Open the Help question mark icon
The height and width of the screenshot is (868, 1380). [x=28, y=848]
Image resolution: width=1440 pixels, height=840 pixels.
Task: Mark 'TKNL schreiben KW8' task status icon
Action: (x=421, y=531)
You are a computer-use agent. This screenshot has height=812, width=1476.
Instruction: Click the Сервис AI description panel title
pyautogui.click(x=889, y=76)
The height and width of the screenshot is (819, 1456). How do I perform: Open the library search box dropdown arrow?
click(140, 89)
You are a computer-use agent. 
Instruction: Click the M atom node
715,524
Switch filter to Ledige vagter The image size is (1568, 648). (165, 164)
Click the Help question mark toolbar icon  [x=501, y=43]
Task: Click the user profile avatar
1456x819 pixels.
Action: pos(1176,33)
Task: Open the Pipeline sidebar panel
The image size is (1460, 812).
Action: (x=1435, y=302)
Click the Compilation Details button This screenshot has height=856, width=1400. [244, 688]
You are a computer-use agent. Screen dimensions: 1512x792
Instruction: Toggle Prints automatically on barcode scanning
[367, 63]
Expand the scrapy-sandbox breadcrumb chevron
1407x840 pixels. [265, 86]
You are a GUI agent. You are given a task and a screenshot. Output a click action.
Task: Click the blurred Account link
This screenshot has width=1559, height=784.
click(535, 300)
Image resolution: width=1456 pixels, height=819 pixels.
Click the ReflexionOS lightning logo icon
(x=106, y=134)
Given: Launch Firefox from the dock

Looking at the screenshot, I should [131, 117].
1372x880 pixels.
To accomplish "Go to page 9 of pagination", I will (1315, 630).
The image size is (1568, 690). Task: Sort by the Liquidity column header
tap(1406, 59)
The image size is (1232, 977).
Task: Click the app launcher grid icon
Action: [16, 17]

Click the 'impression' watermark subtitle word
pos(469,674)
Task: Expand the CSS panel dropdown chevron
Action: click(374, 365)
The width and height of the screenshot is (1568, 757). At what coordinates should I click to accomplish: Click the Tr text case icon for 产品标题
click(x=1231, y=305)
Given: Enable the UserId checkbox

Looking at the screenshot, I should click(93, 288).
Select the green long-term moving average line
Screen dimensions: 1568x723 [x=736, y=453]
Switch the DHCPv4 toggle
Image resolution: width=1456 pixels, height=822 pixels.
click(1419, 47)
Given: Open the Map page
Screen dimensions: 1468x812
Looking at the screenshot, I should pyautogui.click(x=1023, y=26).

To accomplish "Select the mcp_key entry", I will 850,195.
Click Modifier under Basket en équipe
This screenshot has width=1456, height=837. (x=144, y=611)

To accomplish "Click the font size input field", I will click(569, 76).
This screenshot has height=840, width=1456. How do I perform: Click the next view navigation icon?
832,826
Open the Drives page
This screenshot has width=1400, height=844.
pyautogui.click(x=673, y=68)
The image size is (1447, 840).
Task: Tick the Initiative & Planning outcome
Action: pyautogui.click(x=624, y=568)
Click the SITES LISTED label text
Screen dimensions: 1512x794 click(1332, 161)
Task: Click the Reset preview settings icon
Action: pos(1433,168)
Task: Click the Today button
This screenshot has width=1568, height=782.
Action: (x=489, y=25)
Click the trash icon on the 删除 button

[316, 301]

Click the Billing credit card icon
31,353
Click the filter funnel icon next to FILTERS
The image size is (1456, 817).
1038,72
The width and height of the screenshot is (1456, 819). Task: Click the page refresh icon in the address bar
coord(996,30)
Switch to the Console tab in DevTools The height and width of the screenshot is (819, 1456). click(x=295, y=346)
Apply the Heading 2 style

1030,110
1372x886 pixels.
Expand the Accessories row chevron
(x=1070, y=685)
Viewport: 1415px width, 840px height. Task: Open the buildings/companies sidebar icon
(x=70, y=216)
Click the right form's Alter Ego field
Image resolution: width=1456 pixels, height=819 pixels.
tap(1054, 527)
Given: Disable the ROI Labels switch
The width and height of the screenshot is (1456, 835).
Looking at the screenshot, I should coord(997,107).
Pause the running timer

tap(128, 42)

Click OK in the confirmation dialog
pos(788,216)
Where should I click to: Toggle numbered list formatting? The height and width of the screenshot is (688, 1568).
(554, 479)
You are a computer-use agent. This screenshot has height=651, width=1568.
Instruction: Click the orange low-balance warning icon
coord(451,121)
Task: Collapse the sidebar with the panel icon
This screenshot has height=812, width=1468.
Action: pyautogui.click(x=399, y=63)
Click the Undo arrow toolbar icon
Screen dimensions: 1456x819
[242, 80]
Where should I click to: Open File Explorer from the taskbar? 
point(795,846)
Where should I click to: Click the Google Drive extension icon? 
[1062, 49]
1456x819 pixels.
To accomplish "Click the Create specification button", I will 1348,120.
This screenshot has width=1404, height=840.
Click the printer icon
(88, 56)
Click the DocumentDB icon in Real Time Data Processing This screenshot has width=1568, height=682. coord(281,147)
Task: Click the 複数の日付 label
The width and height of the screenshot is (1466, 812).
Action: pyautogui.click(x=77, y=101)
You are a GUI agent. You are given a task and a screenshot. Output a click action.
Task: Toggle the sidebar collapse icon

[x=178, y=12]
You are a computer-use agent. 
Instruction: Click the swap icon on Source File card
- - - - - - -
▶ What is being asked: What lines of the material above include "will"? Copy each one.

▶ Exercise output:
To accomplish "Go to page 9 of pagination", I will (1315, 630).
To accomplish "Select the mcp_key entry", I will 850,195.
To accomplish "Click the font size input field", I will click(569, 76).
To accomplish "Click the Create specification button", I will 1348,120.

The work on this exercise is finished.